Le dossier a été communiqué au procureur général.
Sur le rapport de Mme Prieur, conseiller référendaire, les observations écrites de la SCP Marlange et de La Burgade, avocat de M. [Y], de la SCP Lyon-Caen et Thiriez, avocat de l'Association pour adultes et jeunes handicapés de l'Aude, après débats en l'audience publique du 8 novembre 2022 où étaient présents Mme Mariette, conseiller doyen faisant fonction de président, Mme Prieur, conseiller référendaire rapporteur, M. Pietton, conseiller, et Mme Aubac, greffier de chambre,
la chambre sociale de la Cour de cassation, composée des président et conseillers précités, après en avoir délibéré conformément à la loi, a rendu la présente décision.
1. Les moyens de cassation annexés, qui sont invoqués à l'encontre de la décision attaquée, ne sont manifestement pas de nature à entraîner la cassation.
2. En application de l'article 1014, alinéa 1er, du code de procédure civile, il n'y a donc pas lieu de statuer par une décision spécialement motivée sur ce pourvoi.
EN CONSÉQUENCE, la Cour :
REJETTE le pourvoi ;
Condamne M. [Y] aux dépens ;
En application de l'article 700 du code de procédure civile, rejette les demandes ;
Ainsi décidé par la Cour de cassation, chambre sociale, et prononcé par le président en son audience publique du quatorze décembre deux mille vingt-deux.

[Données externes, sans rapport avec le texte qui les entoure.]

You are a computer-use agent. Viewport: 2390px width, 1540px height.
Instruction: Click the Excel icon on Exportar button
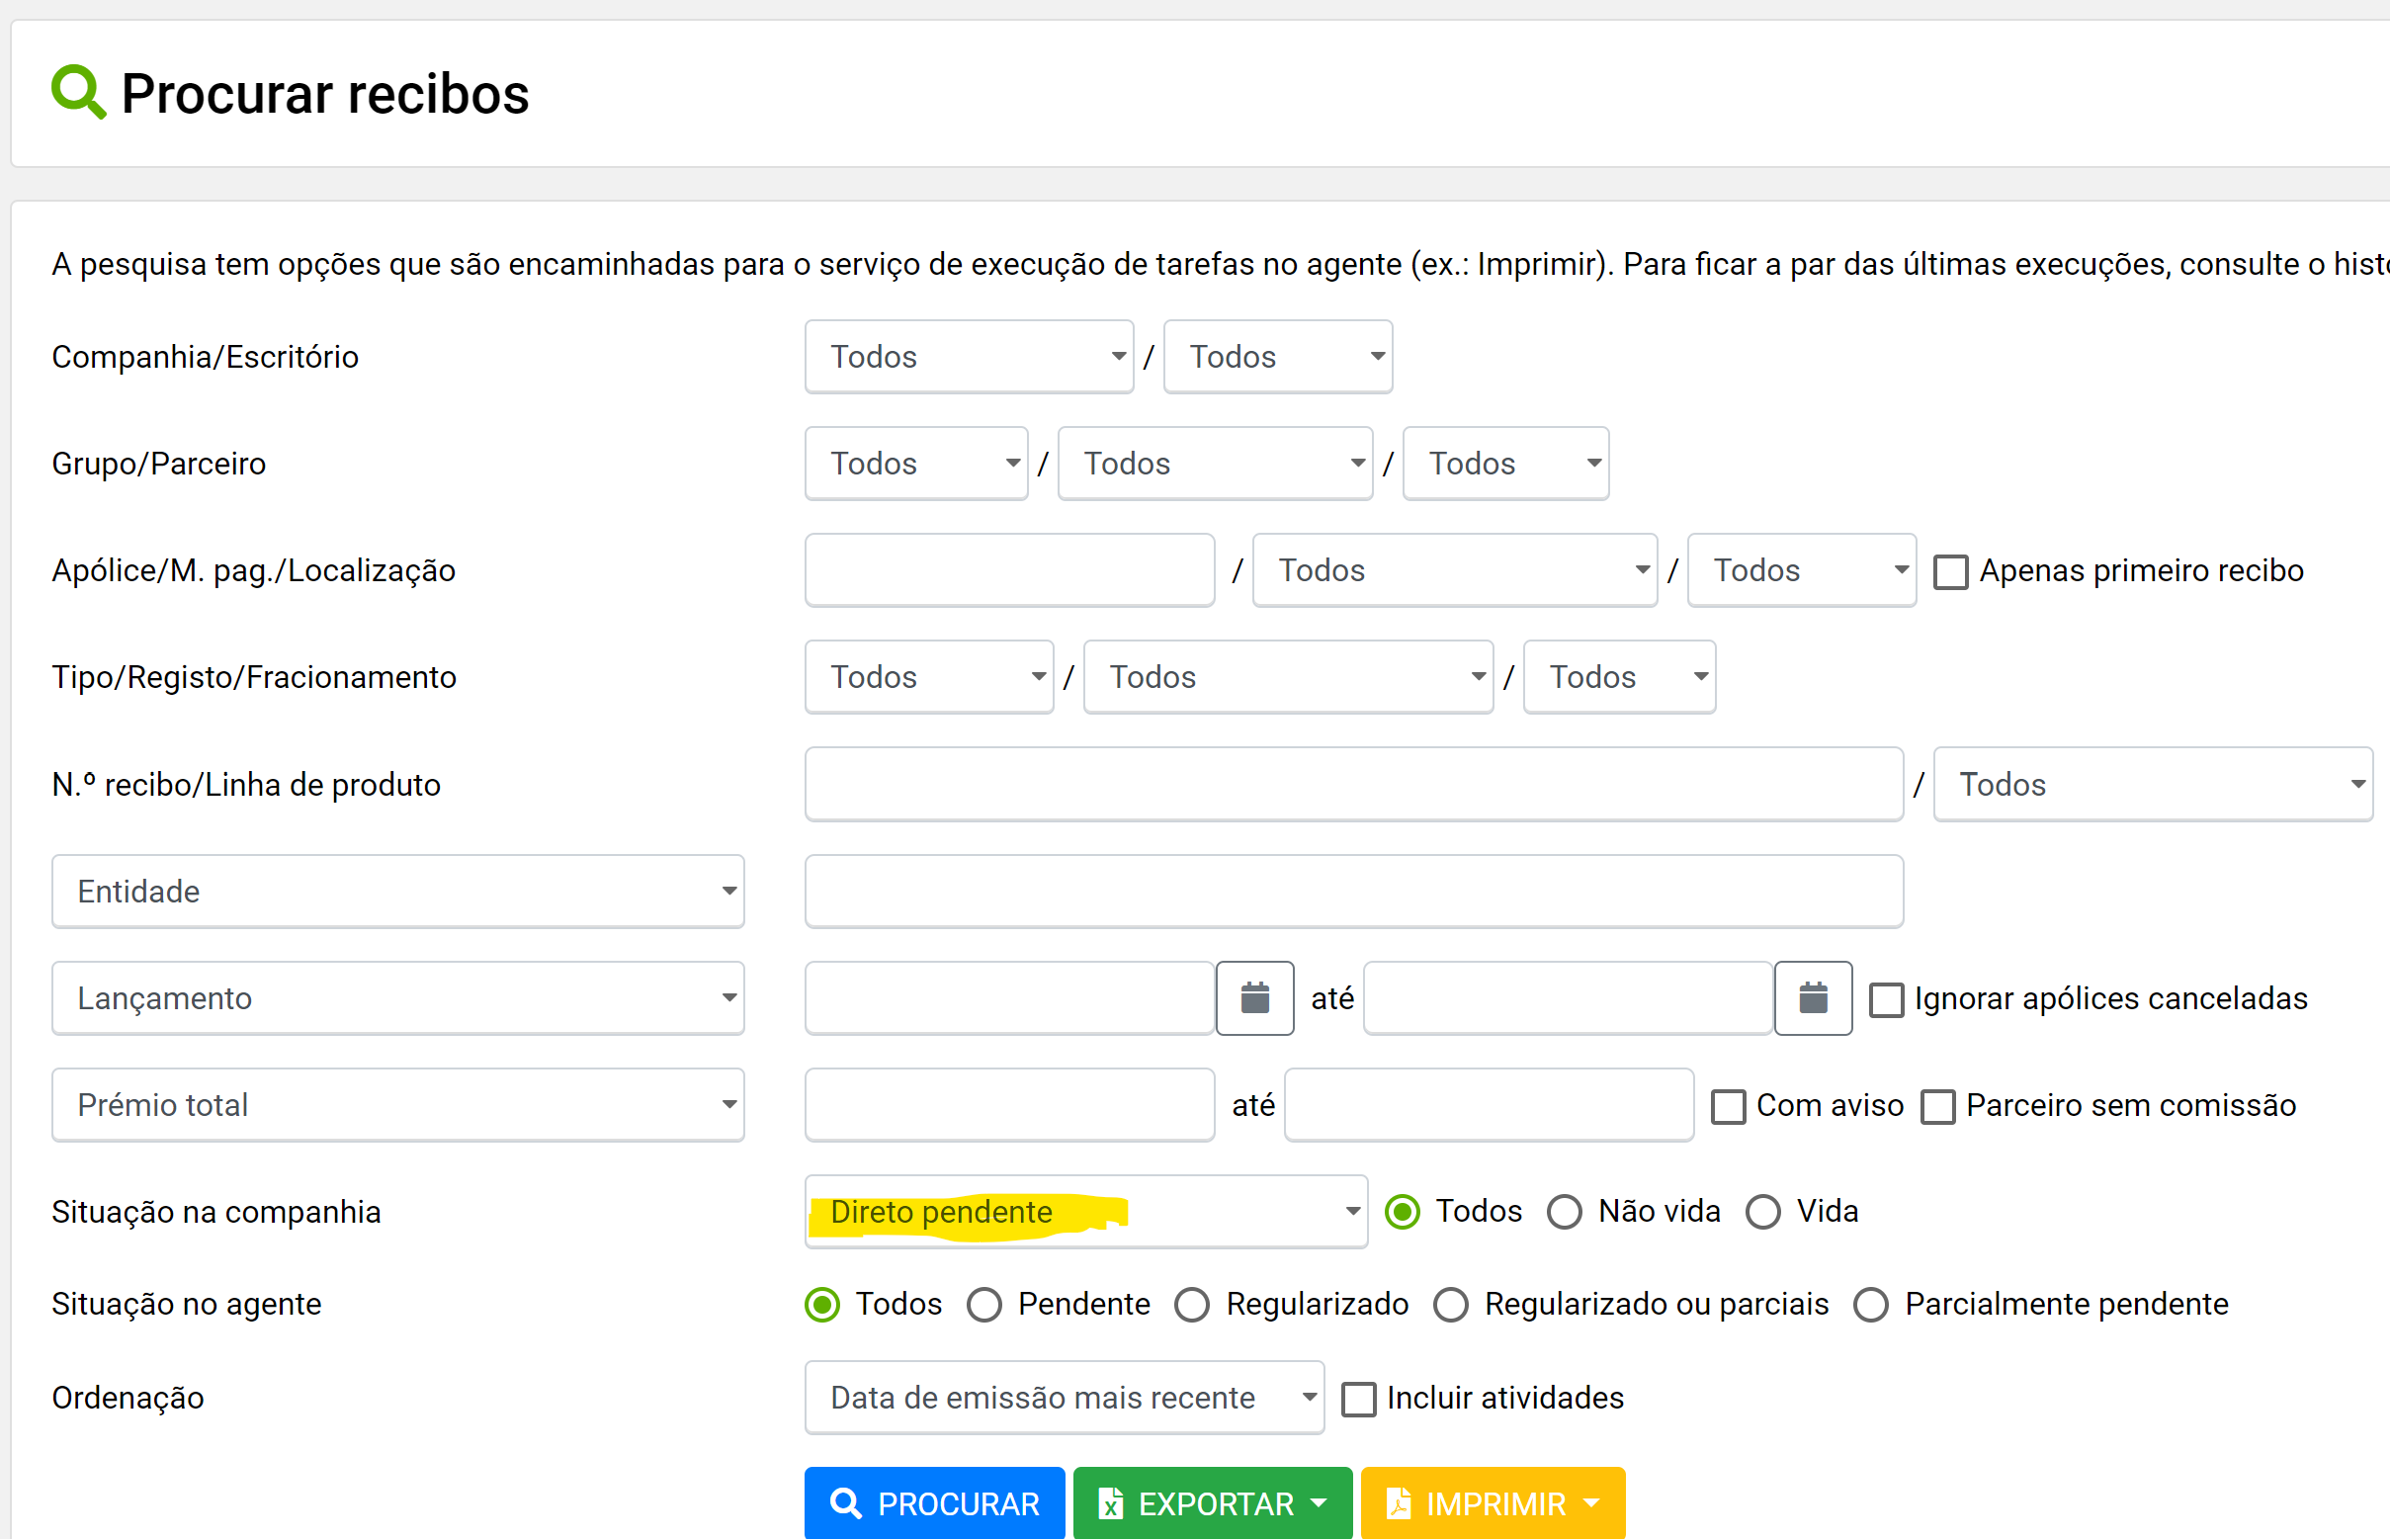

MOYENS ANNEXES à la présente décision
Moyens produits par la SCP Marlange et de La Burgade, avocat aux Conseils, pour M. [Y].
PREMIER MOYEN DE CASSATION
Monsieur [Y] reproche à l'arrêt attaqué d'avoir dit et jugé son licenciement justifié pour faute grave, et de l'avoir débouté de toutes ses demandes,
Alors que 1°), le juge est tenu d'examiner tous les éléments de preuve versés aux débats par les parties au soutien de leurs prétentions ; que dans ses conclusions d'appel (p. 22), M. [Y] faisait valoir que les motifs de la lettre de licenciement n'étaient pas la véritable cause de la rupture du contrat de travail, celle-ci tenant en réalité au refus de la direction de faire participer l'équipe médicale à un projet d'établissement ITEP ; que pour écarter cette argumentation, la cour d'appel se borne à affirmer, par motifs adoptés, que M. [Y] refusait de participer au projet d'établissement malgré plusieurs demandes (jugement, p. 12) ; qu'en statuant ainsi, sans examiner, ne serait-ce que sommairement, les attestations de Mmes [N], [M] et [Z], qui démontraient au contraire un conflit persistant entre la direction et le pôle médical et le refus de la direction d'associer M. [Y] à la mise en uvre du projet d'établissement (productions 4 à 6), la cour d'appel a violé l'article 455 du code de procédure civile.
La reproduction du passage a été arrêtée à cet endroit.